## Dataset records
******

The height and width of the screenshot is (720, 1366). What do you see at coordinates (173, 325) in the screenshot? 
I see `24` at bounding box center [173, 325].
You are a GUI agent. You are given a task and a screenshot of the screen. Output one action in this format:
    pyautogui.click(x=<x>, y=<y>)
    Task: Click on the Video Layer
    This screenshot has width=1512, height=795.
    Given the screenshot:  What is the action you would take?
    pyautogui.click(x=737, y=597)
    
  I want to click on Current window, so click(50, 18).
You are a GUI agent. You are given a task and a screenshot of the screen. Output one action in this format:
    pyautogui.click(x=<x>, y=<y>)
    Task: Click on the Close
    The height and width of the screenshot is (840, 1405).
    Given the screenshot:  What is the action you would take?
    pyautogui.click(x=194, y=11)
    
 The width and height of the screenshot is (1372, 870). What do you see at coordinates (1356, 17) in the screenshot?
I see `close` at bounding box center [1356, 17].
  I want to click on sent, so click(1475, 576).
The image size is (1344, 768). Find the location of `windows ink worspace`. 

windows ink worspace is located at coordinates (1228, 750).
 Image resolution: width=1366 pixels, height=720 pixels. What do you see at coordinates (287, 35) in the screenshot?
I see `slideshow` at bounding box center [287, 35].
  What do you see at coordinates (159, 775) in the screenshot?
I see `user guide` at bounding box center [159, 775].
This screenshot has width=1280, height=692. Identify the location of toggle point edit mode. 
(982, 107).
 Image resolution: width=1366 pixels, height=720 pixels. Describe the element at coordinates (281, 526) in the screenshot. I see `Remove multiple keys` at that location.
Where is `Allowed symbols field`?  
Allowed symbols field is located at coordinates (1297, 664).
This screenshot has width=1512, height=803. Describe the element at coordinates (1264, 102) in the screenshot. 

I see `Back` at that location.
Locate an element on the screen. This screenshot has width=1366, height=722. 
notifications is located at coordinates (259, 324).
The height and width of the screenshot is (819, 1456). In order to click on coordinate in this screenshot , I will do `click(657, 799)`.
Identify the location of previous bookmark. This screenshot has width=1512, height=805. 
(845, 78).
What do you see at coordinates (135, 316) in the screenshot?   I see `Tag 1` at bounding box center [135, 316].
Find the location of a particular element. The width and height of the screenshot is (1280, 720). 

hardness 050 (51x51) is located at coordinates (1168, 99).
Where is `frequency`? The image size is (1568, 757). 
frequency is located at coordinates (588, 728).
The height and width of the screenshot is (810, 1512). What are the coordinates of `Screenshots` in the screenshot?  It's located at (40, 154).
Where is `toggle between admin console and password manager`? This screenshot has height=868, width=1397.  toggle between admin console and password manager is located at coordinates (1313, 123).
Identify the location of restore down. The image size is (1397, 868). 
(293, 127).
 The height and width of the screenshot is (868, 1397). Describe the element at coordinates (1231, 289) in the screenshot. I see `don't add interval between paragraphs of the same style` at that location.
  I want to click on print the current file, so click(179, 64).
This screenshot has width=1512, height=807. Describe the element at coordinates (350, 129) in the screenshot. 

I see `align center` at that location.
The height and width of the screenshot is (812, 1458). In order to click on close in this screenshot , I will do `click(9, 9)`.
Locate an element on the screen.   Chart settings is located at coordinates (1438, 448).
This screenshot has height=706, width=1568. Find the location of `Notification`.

******

## Your task
Can you rewrite all the records above, changing "GUI agent" to "desktop assistant" and leaving the rest untouched?

## Task output
The height and width of the screenshot is (720, 1366). What do you see at coordinates (173, 325) in the screenshot? 
I see `24` at bounding box center [173, 325].
You are a desktop assistant. You are given a task and a screenshot of the screen. Output one action in this format:
    pyautogui.click(x=<x>, y=<y>)
    Task: Click on the Video Layer
    This screenshot has width=1512, height=795.
    Given the screenshot:  What is the action you would take?
    pyautogui.click(x=737, y=597)
    
  I want to click on Current window, so click(50, 18).
You are a desktop assistant. You are given a task and a screenshot of the screen. Output one action in this format:
    pyautogui.click(x=<x>, y=<y>)
    Task: Click on the Close
    The height and width of the screenshot is (840, 1405).
    Given the screenshot:  What is the action you would take?
    pyautogui.click(x=194, y=11)
    
 The width and height of the screenshot is (1372, 870). What do you see at coordinates (1356, 17) in the screenshot?
I see `close` at bounding box center [1356, 17].
  I want to click on sent, so click(1475, 576).
The image size is (1344, 768). Find the location of `windows ink worspace`. 

windows ink worspace is located at coordinates (1228, 750).
 Image resolution: width=1366 pixels, height=720 pixels. What do you see at coordinates (287, 35) in the screenshot?
I see `slideshow` at bounding box center [287, 35].
  What do you see at coordinates (159, 775) in the screenshot?
I see `user guide` at bounding box center [159, 775].
This screenshot has width=1280, height=692. Identify the location of toggle point edit mode. 
(982, 107).
 Image resolution: width=1366 pixels, height=720 pixels. Describe the element at coordinates (281, 526) in the screenshot. I see `Remove multiple keys` at that location.
Where is `Allowed symbols field`?  
Allowed symbols field is located at coordinates (1297, 664).
This screenshot has width=1512, height=803. Describe the element at coordinates (1264, 102) in the screenshot. 

I see `Back` at that location.
Locate an element on the screen. This screenshot has width=1366, height=722. 
notifications is located at coordinates (259, 324).
The height and width of the screenshot is (819, 1456). In order to click on coordinate in this screenshot , I will do `click(657, 799)`.
Identify the location of previous bookmark. This screenshot has width=1512, height=805. 
(845, 78).
What do you see at coordinates (135, 316) in the screenshot?   I see `Tag 1` at bounding box center [135, 316].
Find the location of a particular element. The width and height of the screenshot is (1280, 720). 

hardness 050 (51x51) is located at coordinates (1168, 99).
Where is `frequency`? The image size is (1568, 757). 
frequency is located at coordinates (588, 728).
The height and width of the screenshot is (810, 1512). What are the coordinates of `Screenshots` in the screenshot?  It's located at (40, 154).
Where is `toggle between admin console and password manager`? This screenshot has height=868, width=1397.  toggle between admin console and password manager is located at coordinates (1313, 123).
Identify the location of restore down. The image size is (1397, 868). 
(293, 127).
 The height and width of the screenshot is (868, 1397). Describe the element at coordinates (1231, 289) in the screenshot. I see `don't add interval between paragraphs of the same style` at that location.
  I want to click on print the current file, so click(179, 64).
This screenshot has width=1512, height=807. Describe the element at coordinates (350, 129) in the screenshot. 

I see `align center` at that location.
The height and width of the screenshot is (812, 1458). In order to click on close in this screenshot , I will do `click(9, 9)`.
Locate an element on the screen.   Chart settings is located at coordinates (1438, 448).
This screenshot has height=706, width=1568. Find the location of `Notification`.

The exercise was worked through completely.